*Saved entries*
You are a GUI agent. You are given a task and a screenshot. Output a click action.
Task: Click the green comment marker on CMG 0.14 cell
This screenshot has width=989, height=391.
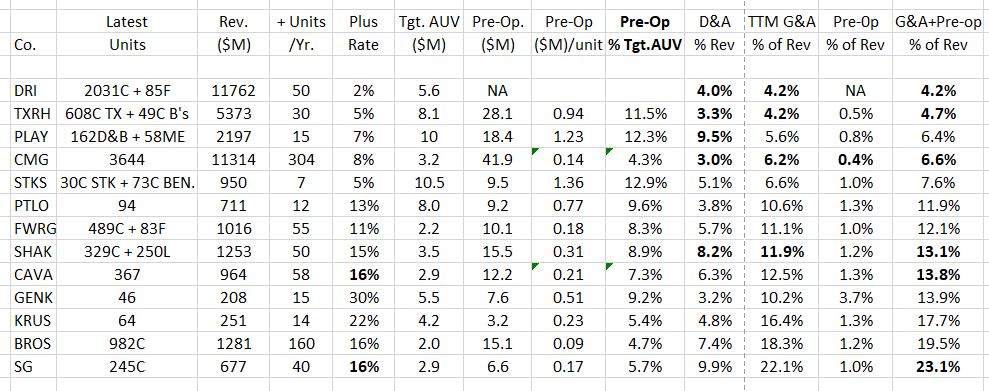click(536, 151)
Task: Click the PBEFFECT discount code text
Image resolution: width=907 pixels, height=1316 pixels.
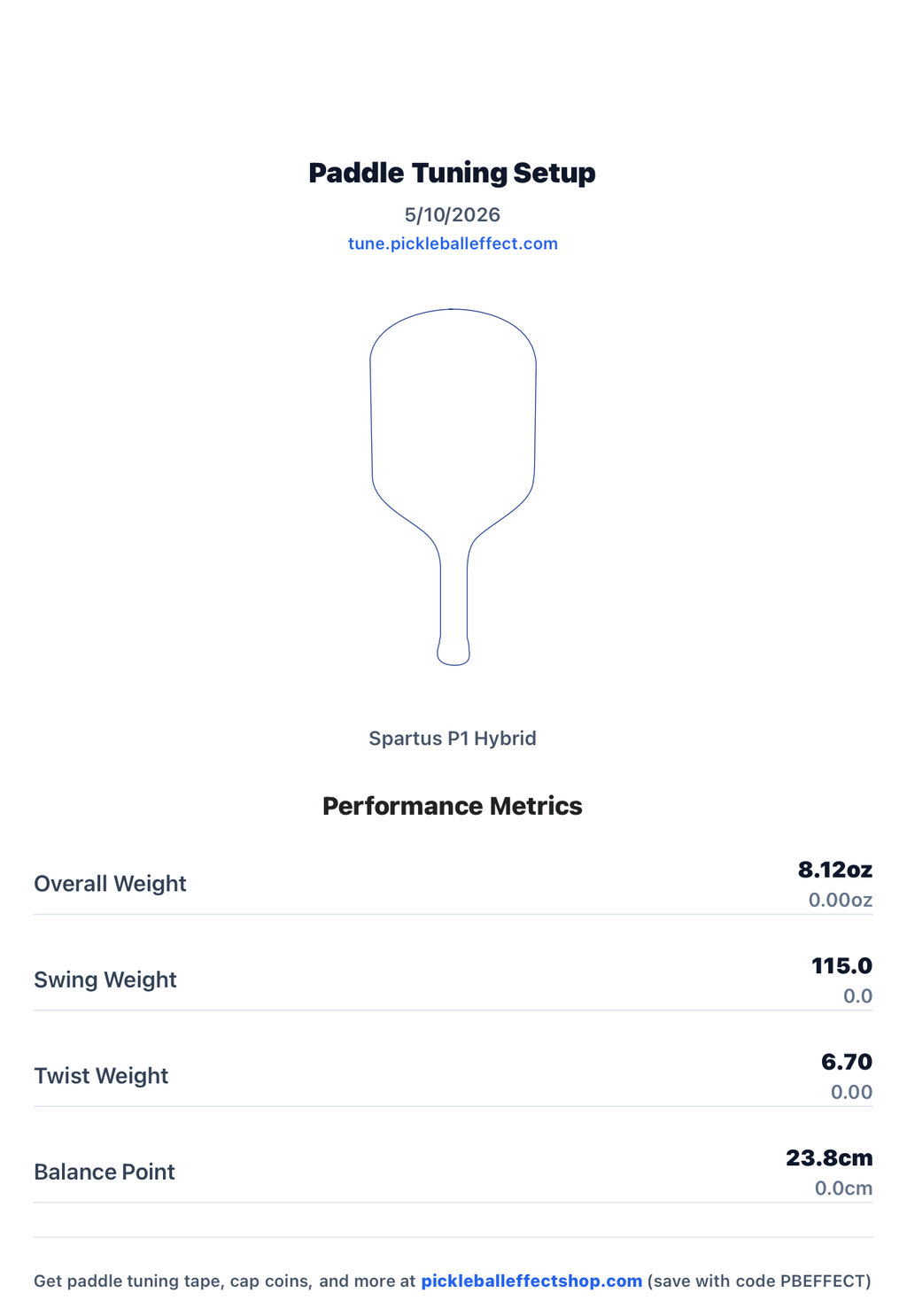Action: click(819, 1281)
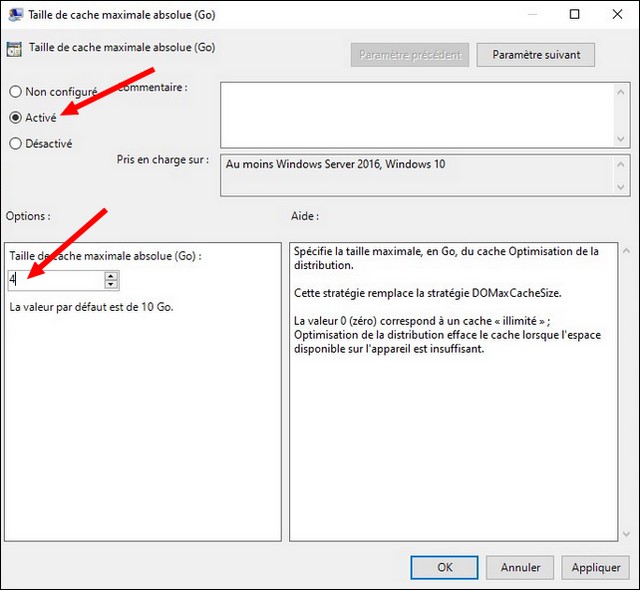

*What to produce*
From the first line to the last, retype the data exactly, without images.

*Written solution*
You are a GUI agent. You are given a task and a screenshot. Output a click action.
Task: Click the green comment marker on CMG 0.14 cell
This screenshot has width=989, height=391.
click(536, 151)
Task: Click the PBEFFECT discount code text
Image resolution: width=907 pixels, height=1316 pixels.
Action: click(819, 1281)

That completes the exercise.